Making Catalyst calls from the model?

Question

I'm using Catalyst with Catalyst::Plugin::Authentication and Catalyst::Plugin::Authorization::Roles and am wondering if there is a better approach to adding an attribute to a model that I'm not seeing.

Each user is permitted to access one or more companies, but there is always one primary (current) company at a time. The permitted list is stored in the database, and database access is primarily through DBIC.

My first inclination is to say that it's the user that has a current company, and thus put it as part of the user model: give the user package a "sub company { … }" to get/set the user's current company. The database check is fairly easy; just use "$self->search_related" (a DBIC method, inherited by the user model).

The problems I run in to are:

• The current company needs to persist between requests, but I'd rather not store it to the database (it should only persist for this session).
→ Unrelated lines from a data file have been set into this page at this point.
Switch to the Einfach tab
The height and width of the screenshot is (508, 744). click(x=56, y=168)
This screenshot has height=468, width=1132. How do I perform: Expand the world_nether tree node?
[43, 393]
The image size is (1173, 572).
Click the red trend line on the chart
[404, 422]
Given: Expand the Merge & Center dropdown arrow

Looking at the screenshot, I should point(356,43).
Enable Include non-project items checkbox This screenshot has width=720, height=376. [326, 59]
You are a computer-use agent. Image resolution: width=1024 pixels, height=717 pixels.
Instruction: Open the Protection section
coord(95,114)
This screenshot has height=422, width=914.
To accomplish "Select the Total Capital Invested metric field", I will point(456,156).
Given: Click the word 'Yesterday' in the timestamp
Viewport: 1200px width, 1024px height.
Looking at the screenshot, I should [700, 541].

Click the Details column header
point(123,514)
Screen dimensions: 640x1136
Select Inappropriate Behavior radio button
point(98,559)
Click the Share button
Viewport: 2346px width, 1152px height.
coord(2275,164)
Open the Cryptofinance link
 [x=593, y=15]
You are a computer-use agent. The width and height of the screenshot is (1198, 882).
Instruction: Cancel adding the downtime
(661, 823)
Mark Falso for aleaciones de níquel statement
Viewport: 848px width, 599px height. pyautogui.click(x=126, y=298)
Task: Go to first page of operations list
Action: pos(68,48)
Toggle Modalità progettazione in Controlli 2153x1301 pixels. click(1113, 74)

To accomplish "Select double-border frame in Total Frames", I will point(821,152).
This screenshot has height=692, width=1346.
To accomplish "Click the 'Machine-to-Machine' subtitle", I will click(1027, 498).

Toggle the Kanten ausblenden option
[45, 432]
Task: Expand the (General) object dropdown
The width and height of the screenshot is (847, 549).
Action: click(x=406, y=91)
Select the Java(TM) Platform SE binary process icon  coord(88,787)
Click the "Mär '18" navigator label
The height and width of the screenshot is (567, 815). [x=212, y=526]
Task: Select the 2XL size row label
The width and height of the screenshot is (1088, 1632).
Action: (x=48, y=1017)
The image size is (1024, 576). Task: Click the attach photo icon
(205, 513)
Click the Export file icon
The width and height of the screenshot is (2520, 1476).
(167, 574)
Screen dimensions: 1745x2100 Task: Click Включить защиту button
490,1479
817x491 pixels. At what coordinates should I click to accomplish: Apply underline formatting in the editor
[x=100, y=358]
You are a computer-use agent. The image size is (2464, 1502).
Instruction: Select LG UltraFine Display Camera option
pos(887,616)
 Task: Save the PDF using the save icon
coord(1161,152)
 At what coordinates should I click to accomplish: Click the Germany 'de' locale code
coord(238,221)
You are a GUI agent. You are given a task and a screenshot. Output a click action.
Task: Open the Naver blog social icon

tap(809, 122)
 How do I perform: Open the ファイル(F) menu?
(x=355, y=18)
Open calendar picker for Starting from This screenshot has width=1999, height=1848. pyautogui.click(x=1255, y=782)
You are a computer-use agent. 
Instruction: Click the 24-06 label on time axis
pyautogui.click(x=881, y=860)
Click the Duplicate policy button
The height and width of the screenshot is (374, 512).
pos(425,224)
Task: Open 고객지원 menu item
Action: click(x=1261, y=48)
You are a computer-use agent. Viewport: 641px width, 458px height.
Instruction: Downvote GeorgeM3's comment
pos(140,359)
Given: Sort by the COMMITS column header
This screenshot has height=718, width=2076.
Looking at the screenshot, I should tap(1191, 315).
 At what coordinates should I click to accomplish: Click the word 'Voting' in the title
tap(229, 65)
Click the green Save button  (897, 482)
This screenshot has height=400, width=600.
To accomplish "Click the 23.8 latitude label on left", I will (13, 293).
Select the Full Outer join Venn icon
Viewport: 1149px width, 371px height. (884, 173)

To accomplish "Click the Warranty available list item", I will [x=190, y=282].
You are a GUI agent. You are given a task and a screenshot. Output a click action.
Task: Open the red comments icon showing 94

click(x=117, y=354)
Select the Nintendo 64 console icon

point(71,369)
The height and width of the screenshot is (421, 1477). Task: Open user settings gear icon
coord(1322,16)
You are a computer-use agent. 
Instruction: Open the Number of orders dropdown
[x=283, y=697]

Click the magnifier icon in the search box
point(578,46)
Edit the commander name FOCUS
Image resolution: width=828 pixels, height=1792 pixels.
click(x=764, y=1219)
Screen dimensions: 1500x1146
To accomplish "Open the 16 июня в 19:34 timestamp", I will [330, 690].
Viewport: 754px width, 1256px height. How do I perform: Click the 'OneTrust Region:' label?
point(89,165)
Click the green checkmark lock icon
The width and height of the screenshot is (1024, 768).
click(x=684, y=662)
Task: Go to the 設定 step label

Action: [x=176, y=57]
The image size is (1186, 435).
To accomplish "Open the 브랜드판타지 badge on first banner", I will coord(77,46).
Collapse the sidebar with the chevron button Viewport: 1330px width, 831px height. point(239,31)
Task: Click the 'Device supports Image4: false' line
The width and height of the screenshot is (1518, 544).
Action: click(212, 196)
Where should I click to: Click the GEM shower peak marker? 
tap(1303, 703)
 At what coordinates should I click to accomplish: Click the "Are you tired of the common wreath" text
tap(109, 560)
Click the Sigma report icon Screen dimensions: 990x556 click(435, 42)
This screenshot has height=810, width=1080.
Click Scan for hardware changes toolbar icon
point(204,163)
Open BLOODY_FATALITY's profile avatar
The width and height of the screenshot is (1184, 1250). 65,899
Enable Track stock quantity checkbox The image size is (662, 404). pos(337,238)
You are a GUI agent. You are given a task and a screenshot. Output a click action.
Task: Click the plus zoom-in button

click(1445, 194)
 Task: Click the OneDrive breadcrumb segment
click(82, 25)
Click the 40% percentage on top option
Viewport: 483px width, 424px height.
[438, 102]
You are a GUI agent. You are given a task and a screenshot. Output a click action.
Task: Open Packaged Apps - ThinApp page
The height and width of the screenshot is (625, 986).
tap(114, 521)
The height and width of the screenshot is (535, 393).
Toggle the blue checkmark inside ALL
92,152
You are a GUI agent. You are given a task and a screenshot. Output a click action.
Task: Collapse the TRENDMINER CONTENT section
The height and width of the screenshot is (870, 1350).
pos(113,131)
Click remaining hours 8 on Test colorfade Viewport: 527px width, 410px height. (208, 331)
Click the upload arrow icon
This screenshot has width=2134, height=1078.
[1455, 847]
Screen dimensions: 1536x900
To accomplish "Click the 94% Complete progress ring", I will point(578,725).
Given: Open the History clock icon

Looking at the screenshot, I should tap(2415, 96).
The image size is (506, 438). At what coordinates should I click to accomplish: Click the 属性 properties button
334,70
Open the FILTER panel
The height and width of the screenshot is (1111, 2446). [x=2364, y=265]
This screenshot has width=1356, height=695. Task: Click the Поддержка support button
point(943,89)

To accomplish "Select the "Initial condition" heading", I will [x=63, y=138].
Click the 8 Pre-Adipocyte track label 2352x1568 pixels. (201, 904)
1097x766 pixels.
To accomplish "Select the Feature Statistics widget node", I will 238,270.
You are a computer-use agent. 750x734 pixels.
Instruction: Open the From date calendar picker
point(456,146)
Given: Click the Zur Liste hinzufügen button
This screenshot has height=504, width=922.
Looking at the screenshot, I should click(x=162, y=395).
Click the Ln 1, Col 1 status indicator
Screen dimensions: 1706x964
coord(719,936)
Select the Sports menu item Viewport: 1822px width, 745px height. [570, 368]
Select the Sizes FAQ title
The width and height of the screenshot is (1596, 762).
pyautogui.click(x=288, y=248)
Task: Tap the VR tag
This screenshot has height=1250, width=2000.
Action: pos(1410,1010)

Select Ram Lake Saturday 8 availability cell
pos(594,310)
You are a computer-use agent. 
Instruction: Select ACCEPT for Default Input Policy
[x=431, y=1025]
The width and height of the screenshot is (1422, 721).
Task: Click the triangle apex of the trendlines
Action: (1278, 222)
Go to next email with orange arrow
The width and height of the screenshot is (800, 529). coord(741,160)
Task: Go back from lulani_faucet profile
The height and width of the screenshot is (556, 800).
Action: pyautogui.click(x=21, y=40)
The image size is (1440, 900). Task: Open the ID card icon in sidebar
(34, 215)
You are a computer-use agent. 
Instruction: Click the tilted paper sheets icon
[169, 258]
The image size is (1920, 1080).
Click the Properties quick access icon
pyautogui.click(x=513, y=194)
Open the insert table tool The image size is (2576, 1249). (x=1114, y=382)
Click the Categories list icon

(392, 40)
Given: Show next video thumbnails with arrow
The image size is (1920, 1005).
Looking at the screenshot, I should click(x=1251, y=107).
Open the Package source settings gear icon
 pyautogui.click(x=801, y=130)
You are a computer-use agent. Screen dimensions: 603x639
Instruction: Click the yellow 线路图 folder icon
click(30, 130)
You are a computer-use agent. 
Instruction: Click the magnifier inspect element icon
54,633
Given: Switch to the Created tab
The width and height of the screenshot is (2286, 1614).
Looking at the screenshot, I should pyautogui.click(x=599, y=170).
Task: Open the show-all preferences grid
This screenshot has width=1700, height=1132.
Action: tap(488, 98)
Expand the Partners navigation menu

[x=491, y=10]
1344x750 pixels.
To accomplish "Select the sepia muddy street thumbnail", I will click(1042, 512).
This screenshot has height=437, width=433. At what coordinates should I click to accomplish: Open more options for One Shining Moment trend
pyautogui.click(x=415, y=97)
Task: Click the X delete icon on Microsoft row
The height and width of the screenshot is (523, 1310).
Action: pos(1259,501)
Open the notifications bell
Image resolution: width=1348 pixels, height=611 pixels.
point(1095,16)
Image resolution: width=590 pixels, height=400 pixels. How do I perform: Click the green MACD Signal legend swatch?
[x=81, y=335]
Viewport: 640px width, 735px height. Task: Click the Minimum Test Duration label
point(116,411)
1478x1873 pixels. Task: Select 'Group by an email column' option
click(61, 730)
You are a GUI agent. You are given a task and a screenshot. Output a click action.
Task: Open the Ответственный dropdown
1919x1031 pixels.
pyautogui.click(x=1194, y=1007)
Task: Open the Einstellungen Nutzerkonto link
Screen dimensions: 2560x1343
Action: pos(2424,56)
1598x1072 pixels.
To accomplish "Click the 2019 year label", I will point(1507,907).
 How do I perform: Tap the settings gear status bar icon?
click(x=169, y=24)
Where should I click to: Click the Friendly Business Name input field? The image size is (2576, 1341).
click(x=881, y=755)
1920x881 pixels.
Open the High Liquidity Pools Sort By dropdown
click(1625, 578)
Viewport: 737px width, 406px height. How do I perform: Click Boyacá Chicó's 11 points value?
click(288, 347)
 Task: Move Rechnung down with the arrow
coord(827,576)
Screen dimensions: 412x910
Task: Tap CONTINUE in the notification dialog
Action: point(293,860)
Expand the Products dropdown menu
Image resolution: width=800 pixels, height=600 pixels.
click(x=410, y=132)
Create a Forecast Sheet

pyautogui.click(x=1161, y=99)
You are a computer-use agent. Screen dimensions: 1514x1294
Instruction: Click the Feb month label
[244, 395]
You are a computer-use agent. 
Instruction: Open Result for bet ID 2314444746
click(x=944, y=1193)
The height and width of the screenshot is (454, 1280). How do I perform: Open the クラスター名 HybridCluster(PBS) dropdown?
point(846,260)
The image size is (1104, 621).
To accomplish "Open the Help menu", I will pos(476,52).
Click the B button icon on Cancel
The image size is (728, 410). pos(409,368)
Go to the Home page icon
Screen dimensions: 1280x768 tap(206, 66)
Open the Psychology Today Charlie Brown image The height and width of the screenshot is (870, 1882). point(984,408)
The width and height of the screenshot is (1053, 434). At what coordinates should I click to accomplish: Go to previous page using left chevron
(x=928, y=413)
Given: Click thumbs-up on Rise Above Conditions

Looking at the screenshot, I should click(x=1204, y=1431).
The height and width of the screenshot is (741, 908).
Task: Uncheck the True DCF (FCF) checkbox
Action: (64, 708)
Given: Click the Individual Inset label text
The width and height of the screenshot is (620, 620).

The natural place is the session…
• There is a role, akin to Unix's root, that allows you to act as any company, ignoring the list in the database. Checking this role can be done through the database, but everywhere else in the app uses $c->assert_user_role and friends.

I've heard its best to keep the models as Catalyst-independent as possible. It also seems pretty weird to have a model manipulating $c->session.

Of course, I could move those checks to the controllers, and have the model accept whatever the controller sends, but that's violating DRY pretty heavily, and just begging for a security issue if I forget one of the checks somewhere.

Any suggestions? Or do I just shrug and go ahead and do it in the model?

Thanks, and apologies for the title, I couldn't come up with a good one.

Answer 1

The key is to create an instance of the model class for each request, and then pass in the parts of the request you need. In this case, you probably want to pass in a base resultset. Your model will make all the database calls via $self->resultset->..., and it will "just work" for the current user. (If the current user is root, then you just pass in $schema->resultset("Foo"). If the current user is someone else, then pass in $schema->resultset("Foo")->stuff_that_can_be_seen_by($c->user). Your model then no longer cares.)

I have some slides about this, but they are very outdated:

http://www.jrock.us/doqueue-grr/slide95c.html#end

(See the stuff immediately before and after, also.)

Note that restricted resultsets and web ACLs are orthogonal. You want to make the model as tight as possible (so that your app can't accidentally do something you don't want it to, even if the code says to), but various web-only details will still need to be encoded in ACLs. ("You are not allowed to view this page." is different from "You can only delete your own objects, not everyone's". The ACL handles the first case, the restricted resultset handles the second. Even if you write $rs->delete, since the resultset is restricted, you didn't delete everything in the database. You only deleted the things that you have permission to delete. Convenient!)